TEMPO.CO, Jakarta - Anggota Komisi Hukum Dewan Perwakilan Rakyat, Abdul Kadir Karding, pesimistis revisi Undang-Undang Komisi Pemberantasan Korupsi (KPK) bakal bergulir di parlemen. Dia beralasan, Presiden Joko Widodo sudah menyatakan pemerintah menolak merevisi aturan ini. Sesuai Undang-Undang Dasar, pembahasan undang-undang dilakukan Dewan bersama pemerintah.
"Kalau pemerintah tak mau membahas, sampai jungkir balik pun DPR tidak bisa membahas," kata Karding kepada wartawan di kompleks DPR, Jakarta, Rabu, 24 Juni 2015.

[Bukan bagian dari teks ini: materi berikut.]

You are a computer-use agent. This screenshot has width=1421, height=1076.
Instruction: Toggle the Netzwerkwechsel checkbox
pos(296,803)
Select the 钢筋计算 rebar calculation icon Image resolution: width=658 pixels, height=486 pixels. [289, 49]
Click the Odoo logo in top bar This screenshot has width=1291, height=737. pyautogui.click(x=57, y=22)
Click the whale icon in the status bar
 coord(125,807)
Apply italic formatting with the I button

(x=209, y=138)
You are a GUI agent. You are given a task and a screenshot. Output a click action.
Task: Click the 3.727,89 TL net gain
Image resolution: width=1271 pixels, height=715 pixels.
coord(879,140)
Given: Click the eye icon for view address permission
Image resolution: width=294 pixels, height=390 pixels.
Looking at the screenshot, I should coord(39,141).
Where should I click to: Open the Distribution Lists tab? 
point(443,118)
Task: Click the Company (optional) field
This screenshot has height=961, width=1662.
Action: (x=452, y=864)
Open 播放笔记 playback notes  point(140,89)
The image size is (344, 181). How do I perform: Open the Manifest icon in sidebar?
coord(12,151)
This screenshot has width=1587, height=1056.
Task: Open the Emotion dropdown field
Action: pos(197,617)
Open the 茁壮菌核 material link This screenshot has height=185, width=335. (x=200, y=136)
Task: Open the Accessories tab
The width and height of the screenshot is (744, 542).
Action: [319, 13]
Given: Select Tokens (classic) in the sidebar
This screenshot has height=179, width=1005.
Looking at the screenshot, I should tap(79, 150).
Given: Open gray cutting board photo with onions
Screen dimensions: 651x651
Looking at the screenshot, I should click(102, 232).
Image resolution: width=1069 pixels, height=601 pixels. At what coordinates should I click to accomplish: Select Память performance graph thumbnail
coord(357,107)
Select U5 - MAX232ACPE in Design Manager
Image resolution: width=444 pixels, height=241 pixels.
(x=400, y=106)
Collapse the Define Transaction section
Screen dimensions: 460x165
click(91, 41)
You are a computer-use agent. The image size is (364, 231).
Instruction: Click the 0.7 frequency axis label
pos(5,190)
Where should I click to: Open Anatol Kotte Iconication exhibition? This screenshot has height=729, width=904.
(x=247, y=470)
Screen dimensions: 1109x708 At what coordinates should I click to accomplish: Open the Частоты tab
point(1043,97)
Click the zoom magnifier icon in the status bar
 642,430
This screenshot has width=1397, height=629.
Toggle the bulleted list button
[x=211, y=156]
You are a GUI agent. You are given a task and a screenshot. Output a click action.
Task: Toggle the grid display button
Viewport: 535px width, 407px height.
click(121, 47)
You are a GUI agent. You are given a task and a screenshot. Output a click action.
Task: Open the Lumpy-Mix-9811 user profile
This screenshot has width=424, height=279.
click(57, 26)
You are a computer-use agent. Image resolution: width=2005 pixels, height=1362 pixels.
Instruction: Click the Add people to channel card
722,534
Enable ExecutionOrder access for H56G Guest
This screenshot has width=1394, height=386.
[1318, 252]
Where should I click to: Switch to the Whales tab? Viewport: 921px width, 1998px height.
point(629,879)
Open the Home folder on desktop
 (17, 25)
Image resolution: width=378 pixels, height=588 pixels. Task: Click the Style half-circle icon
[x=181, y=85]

Sekretaris Jenderal Partai Kebangkitan Bangsa itu meminta masyarakat dan media untuk tidak memperpanjang polemik soal revisi UU KPK. Sebab dia khawatir jika polemik berkepanjangan bakal memperkeruh keadaan.
Menurut Karding, polemik revisi UU KPK merupakan permasalahan sensitif. Upaya DPR memasukkan revisi UU KPK ke dalam Program Legislasi Nasional 2015 diartikan negatif oleh berbagai pihak. Pandangan negatif masyarakat tentang upaya DPR untuk mengebiri wewenang KPK menjerat koruptor selalu menjadi isu utama.
Padahal Karding menilai revisi UU KPK bukan untuk mencabut kewenangan komisi antirasuah untuk melakukan penyadapan. Menurut dia, DPR hanya ingin memperketat pengawasan hak penyadapan KPK. Sebab hampir di seluruh negara maju, penyadapan bisa dilakukan setelah mendapat izin dari pengadilan. Kejaksaan dan Polri selama ini mengajukan permohonan izin ke pengadilan sebelum menyadap.
"Ada yang bilang kalau izin pengadilan bakal bocor penyadapannya, itu berarti kita tak percaya dengan pengadilan," kata Karding. "Padahal selama ini penyadapan kejaksaan dan Polri tidak pernah bocor."
Karding pun punya solusi. Menurut dia, DPR dan pemerintah harus sering menjalin komunikasi. Keduanya harus menyepakati poin-poin mana saja dalam UU KPK yang tak boleh dihapus. Sebagai contoh tentang pasal penyadapan KPK. "Jadi biar ada rasa percaya antara kedua pihak," kata dia.
Sebelumnya, DPR akhirnya resmi memasukkan revisi Undang-Undang Nomor 30 Tahun 2002 tentang Komisi Pemberantasan Korupsi dalam Program Legislasi Nasional 2015. Keputusan ini diambil dalam rapat paripurna DPR, Selasa sore, 23 Juni 2015.
Dalam paripurna itu, mulanya Ketua Badan Legislasi DPR Sareh Wiyono menyampaikan hasil rapat kerja dengan Menteri Hukum dan HAM Yasonna Laoly pekan lalu. Badan Legislasi menyatakan usulan revisi datang dari pemerintah dalam rapat itu.
Menurut Sareh, pemerintah berkomitmen melakukan perubahan tentang UU KPK, terutama terkait dengan lima hal. Yaitu kewenangan penyadapan agar tidak melanggar HAM, sinergisme penuntutan dengan kejaksaan, pembentukan badan pengawas, aturan tentang pelaksana tugas bila pimpinan berhalangan, dan penguatan aturan kolektif kolegial.